Traduite du sanskrit par Émile Sénart

Choix de textes établi et présenté par Gisèle Siguier-Sauné

Ed. Pocket

 

13 février 2009
Ce texte fondamental de la religion hindoue est présenté par de nombreux extraits que Mme Gisèle Siguier-Sauné nous introduit de manière très claire et compréhensible dans ce monde foisonnant et qui nous paraît si étrange : agir ou ne pas agir, la question du désir, la signification du yoga, la piété de la bhakti...

Voici quelques extraits de la Bhagavad-Gitâ dont nous espérons qu’elle donnera à l’internaute l’idée d’acheter ce petit livre et, qui sait, d’approfondir encore sa connaissance.

 

p. 57
Bhagabat dit :
Quand l'homme s'affranchit, ô fils de Prithâ, de tous les désirs qui hantent l'esprit, qu'il trouve sa satisfaction en soi et par soi, on dit qu'il est en possession de la sagesse.

Sans trouble dans la souffrance, sans attrait pour le plaisir, libre d'attachement, de colère et de crainte, l'ascète est en possession de la lumière.

Celui qui ne ressent aucune inclination, qui, d'aucun bien ni d'aucun mal, ne conçoit ni joie ni révolte, celui-là est en possession de la sagesse.

Et lorsque, telle la tortue rentrant complète­ment ses membres, il isole ses sens des objets sensibles, la sagesse en lui est vraiment solide.

Les objets des sens disparaissent pour l'âme qui n'en fait pas son aliment ; la sensibilité reste. À son tour elle disparaît pour qui a reconnu l'absolu. 

 

p. 87
Je suis, moi l'origine et la fin de l'univers tout entier.

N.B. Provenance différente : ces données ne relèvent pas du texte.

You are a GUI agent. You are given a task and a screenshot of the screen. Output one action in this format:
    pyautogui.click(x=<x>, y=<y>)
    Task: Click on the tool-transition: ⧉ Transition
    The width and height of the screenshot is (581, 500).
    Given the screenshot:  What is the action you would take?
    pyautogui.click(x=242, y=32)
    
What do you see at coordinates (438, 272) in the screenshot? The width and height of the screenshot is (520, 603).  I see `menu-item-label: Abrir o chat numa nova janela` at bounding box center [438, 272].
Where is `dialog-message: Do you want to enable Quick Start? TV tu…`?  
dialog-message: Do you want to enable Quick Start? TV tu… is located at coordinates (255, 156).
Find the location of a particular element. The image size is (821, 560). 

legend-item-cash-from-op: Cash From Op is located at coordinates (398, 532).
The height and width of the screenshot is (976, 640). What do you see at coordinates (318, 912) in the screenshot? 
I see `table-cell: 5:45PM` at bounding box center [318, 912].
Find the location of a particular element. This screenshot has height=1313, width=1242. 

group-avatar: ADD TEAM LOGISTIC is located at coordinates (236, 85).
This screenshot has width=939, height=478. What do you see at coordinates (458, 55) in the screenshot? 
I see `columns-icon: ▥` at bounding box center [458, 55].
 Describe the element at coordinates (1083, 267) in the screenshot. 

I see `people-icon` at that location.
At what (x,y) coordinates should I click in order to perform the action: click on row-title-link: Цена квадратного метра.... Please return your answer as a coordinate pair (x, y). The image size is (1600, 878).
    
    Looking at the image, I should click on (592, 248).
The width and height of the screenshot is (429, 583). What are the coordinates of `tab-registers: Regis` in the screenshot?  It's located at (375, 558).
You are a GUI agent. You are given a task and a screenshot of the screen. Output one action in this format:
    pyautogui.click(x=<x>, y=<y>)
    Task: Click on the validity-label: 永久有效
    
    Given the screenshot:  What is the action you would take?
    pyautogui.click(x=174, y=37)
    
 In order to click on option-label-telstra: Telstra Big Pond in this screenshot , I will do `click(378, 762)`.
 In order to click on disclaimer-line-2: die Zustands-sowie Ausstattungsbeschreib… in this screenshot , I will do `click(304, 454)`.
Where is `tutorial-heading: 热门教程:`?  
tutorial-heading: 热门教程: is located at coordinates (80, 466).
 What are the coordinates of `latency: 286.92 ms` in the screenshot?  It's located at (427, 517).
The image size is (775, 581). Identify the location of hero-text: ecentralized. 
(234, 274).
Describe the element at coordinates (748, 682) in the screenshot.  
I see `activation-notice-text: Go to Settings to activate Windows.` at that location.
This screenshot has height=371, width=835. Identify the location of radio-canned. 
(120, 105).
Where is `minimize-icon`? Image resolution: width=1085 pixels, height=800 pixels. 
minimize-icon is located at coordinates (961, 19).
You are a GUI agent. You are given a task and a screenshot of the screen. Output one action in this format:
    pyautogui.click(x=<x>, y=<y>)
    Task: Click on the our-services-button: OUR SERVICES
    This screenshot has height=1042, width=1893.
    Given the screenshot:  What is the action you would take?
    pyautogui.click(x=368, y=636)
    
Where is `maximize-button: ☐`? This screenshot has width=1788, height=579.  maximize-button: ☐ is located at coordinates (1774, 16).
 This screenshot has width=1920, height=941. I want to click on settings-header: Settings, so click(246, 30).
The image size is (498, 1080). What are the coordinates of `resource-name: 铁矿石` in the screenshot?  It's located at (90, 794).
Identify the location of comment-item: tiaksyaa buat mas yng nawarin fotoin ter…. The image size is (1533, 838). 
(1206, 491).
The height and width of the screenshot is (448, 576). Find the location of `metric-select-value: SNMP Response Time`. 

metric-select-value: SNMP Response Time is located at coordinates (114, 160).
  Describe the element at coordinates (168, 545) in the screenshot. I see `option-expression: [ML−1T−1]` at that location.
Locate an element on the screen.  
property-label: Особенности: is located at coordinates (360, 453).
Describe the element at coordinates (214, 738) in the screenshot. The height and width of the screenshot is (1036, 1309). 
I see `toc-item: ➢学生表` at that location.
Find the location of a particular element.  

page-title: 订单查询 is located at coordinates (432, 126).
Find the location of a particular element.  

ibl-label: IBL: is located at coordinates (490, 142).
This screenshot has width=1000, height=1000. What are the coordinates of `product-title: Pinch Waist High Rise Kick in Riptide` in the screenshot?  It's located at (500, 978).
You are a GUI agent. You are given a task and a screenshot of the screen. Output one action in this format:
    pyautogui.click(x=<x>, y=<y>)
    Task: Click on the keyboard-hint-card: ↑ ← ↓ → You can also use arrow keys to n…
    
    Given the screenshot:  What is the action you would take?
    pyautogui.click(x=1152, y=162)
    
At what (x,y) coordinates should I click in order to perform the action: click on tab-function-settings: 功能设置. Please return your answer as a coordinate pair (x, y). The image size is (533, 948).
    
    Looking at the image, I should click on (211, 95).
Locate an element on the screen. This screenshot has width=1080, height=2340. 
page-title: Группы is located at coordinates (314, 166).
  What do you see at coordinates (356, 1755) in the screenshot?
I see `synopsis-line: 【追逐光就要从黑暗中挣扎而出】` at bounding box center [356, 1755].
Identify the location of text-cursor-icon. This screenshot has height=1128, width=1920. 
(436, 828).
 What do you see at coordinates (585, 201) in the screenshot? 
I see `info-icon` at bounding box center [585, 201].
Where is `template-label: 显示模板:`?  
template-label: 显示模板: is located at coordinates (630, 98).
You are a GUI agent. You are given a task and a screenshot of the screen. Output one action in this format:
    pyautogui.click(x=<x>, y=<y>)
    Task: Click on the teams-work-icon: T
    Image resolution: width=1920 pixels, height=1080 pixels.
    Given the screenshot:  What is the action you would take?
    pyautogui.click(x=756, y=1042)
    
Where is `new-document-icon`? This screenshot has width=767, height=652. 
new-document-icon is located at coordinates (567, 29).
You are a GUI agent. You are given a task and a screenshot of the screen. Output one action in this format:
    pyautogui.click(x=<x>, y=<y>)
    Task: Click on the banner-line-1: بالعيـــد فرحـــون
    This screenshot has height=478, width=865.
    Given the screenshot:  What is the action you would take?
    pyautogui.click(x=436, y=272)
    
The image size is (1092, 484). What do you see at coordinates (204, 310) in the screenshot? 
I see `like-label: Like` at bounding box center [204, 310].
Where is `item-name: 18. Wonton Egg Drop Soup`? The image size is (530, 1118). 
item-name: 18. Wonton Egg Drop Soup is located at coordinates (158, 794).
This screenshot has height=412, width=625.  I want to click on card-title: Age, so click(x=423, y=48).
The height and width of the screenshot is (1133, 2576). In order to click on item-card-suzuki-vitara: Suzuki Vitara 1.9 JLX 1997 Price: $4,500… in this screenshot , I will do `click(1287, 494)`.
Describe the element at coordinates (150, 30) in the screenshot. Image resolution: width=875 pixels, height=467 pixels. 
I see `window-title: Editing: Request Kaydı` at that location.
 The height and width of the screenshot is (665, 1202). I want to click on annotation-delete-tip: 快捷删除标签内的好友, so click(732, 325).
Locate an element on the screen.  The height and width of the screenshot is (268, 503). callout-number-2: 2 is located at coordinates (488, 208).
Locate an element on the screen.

Il n'est rien au-dessus de moi, ô héros ;je suis la trame sur laquelle le tout est tissé, tels les rangs de perles sur un fil.

Dans l'eau je suis le goût, ô fils de Kuntî, la lumière dans la lune et dans le soleil, la syllabe Of!1 dans tous les vedas, le son dans l'espace, la virilité dans les hommes.

Je suis dans la terre le parfum, la splendeur dans l'astre du jour, la vie dans tous les êtres, l'ascèse dans les ascètes.

Sache, ô fils de Prithâ, que je suis le germe éternel de tous les êtres; je suis la pensée des êtres pensants, la grandeur des grands.

Je suis la force, affranchie de désir et de passion, des forts; dans les êtres vivants je suis, ô héros des Bhâratas, l'amour permis.

 

p. 98
Mais les sages, ô fils de Prithâ, qui relèvent de la nature divine, s'attachent à moi uniquement ; ils me connaissent pour l'origine impérissable des êtres.

Les uns me glorifient sans cesse, et, adonnés aux pratiques rigides, m'adorant pieusement me servent avec une application constante.

D'autres me servent en me rendant un culte de connaissance, soit qu'ils me considèrent dans l'unité ou dans la multiplicité infinie de mes manifestations distinctes.

Je suis le rite, je suis le sacrifice, je suis l'offrande et l'herbe rituelle; c'est moi qui suis la prière, le beurre clarifié ; je suis le feu ; je suis la libation.

De ce monde, je suis le père, la mère, l'ordonnateur, l'ancêtre ; je suis l'objet de la science, le purificateur, la syllabe om, la ric, le sâman, le yajus ;

Je suis le but, le soutien, le maître, le témoin, la demeure, le refuge, l'ami, l'origine et la fin, le support, le réceptacle, le germe, l'impérissable.

Je donne la chaleur, je retiens la pluie et je la répands ; je suis l'immortalité et la mort ; je suis, ô Arjuna, l'être et le non-être.

 

p. 119
Toujours satisfait, le yogin, maître de lui, ferme en ses résolutions, qui, tendrement attaché à moi, repose en moi son esprit et sa pensée, celui-là m'est cher.

Celui de qui les hommes n'ont rien à redouter et qui ne redoute rien des hommes, celui qui est affranchi de tous mouvements de joie, de colère, de crainte, celui-là m'est cher.

Détaché, pur, fort, parfaitement indifférent, supérieur à toute agitation, celui·qui, renonçant à toute activité intéressée, m'est tendrement attaché, celui-là m'est cher.

Celui qui, plein de tendre dévotion, ne se réjouit ni ne hait, ne s'attriste ni ne désire, renonce également à ce qui est agréable ou pénible, celui-là m'est cher.

Celui qui ne fait nulle différence entre ennemi et ami, entre l'honneur et le mépris, le froid et le chaud, le plaisir et la peine, libéré de tout attachement,

L’homme plein de dévotion tendre, qui accueille le blâme et l’éloge du même silence dédaigneux, qui est également satisfait de tout, qui, sans asile, garde le cœur ferme, cet homme m’est cher.